Küresel dünyanın her geçen gün değişen
ekonomik konjektüründe ülkelerde bu değişikliğe ayak uydurmaya çalışmaktadır.
Finans sisteminde her geçen gün farklı uygulamalara şahit olmaktayız. Ülkeler
hem kendi mevcut durumlarını hemde gelecek nesilleri için ekonomik birikim
yapmakta ve bu birikimlerin sürekliliğini sağlamanın çabasını vermektedirler.
Ülkelerin içinde bulundukları siyasi, ekonomik, sosyal ve kültürel şartlar
zaman zaman söz konusu bu birikimlerin sağlanması için zorluk çıkarsada bazı
enerji ve emtia zengini ülkelerin uyguladıkları yeni fonlar bu birikimleri
desteklemektedir.
İngilizcede Bağımsız Varlık Fonları (Sovereign
Wealth Funds) olarak kabul gören ulusal varlık fonları dünya finans sisteminin
son günlerde en çok tartışılan konusu haline gelmiştir. Döviz rezervleri
bakımından zengin olan ülkelerin söz konusu bu zenginliklerinin, resmi
rezervlerin (Döviz,altın) dışında enerji, emtia, hisse senedi, bono ve
tahvillerinden elde ettikleri kazanç fazlalıklarını avantajlı ve karlı bir
şekilde kullanarak gelecek nesillerede sürdürülebilir kalkınma yolunda destek
olmak için kurulan fonlara Ulusal Varlık Fonları (Sovereign Wealth Funds)
denilmektedir.
Ülkelerin resmi rezervleri dışında meydana
gelen birikimlerini değerlendirmeyi amaçlayan bu fonlardan beklenenler ülke
ekonomisinde zaman zaman meydana gelebilecek ani şoklara ve konjektürel
dalgalanmalara karşı olumsuz etkileri azaltmak istikrarlı bir işleyiş
sağlayabilmek ve gelecek nesillere refah aktarımı sağlamaktır. Uluslararası
Varlık Fonlarından beklenen bu faktörlerin gerçekleşebilmesi için söz konusu bu
fonların varlıklarının getirilerde karşılaşılabilecek her türlü riskten yüksek
olmasınada bağlıdır.
Dünya genelinde 40’tan fazla ülkede yaklaşık
80’e yakın varlık fonu kurulmuştur.
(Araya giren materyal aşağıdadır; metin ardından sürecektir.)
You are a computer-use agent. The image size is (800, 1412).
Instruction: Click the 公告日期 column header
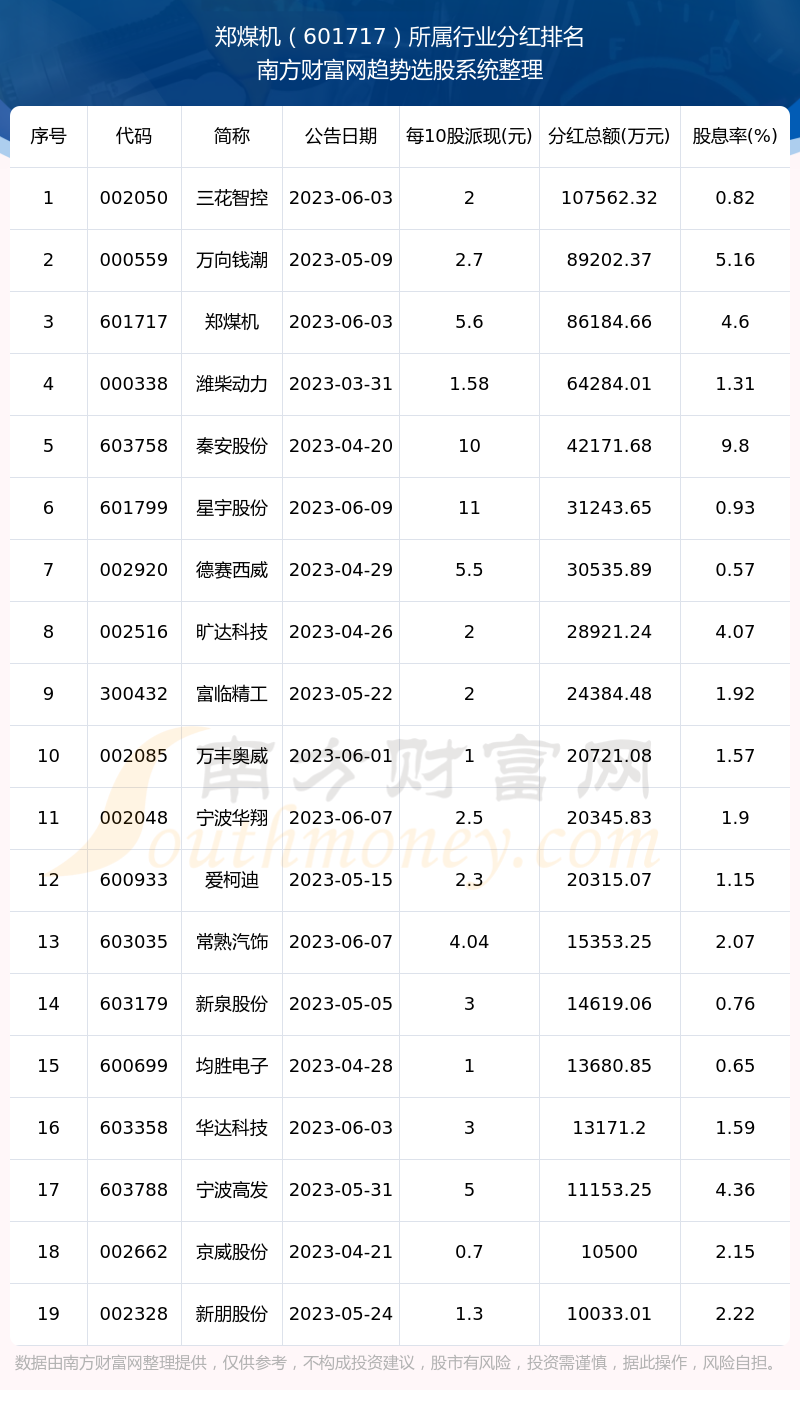click(341, 136)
Bu fonların toplam büyüklüğü ise 7,5
trilyon dolara ulaşmış ve ilerleyen süreçlerde daha da artacağı beklenmektedir.
Söz konusu fonların yapısı ise ağırlıklı olarak enerji kaynaklarından
(petrol,doğal gaz) oluşturulmuşken, geri kalan fonlar ise ihracat fazlalığı ve
finans piyasalarından elde edilen kazançlardan oluşturulmuştur.
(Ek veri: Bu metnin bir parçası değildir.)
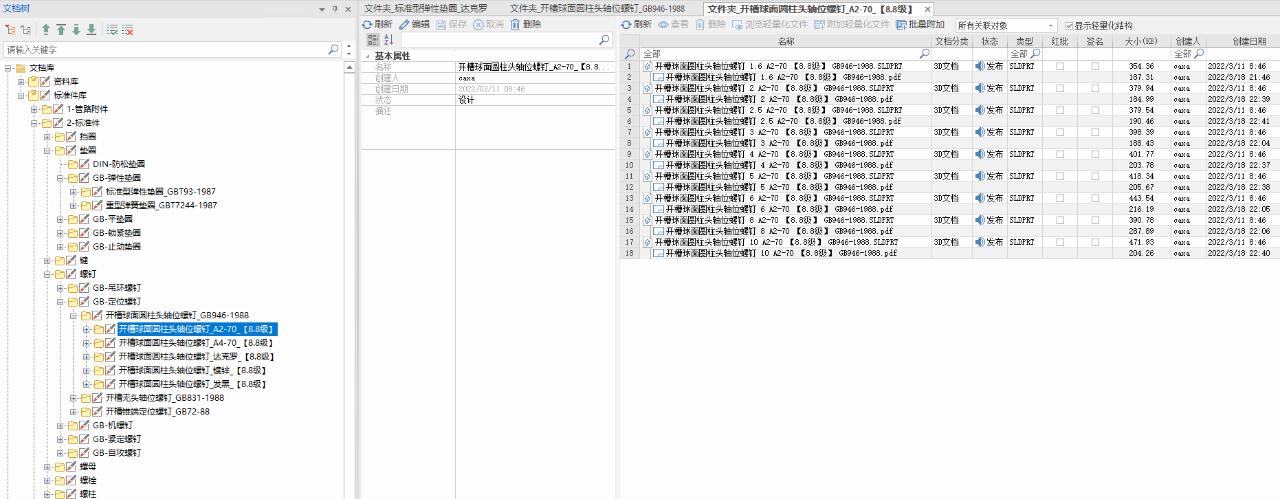Check the 红批 checkbox in row 1
The width and height of the screenshot is (1280, 499).
1059,66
Dünyada ki en büyük Uluslararası Varlık
Fonlarına sahip ülkelerden kısaca bahsedecek olursak bu ülkelerin başında Çin,
Amerika Birleşik Devletleri, Birleşik Arap Emirlikleri, Norveç, Suudi
Arabistan, Kuveyt, Singapur, Hong Kong, Katar, Kazakistan ve Rusya gelmektedir.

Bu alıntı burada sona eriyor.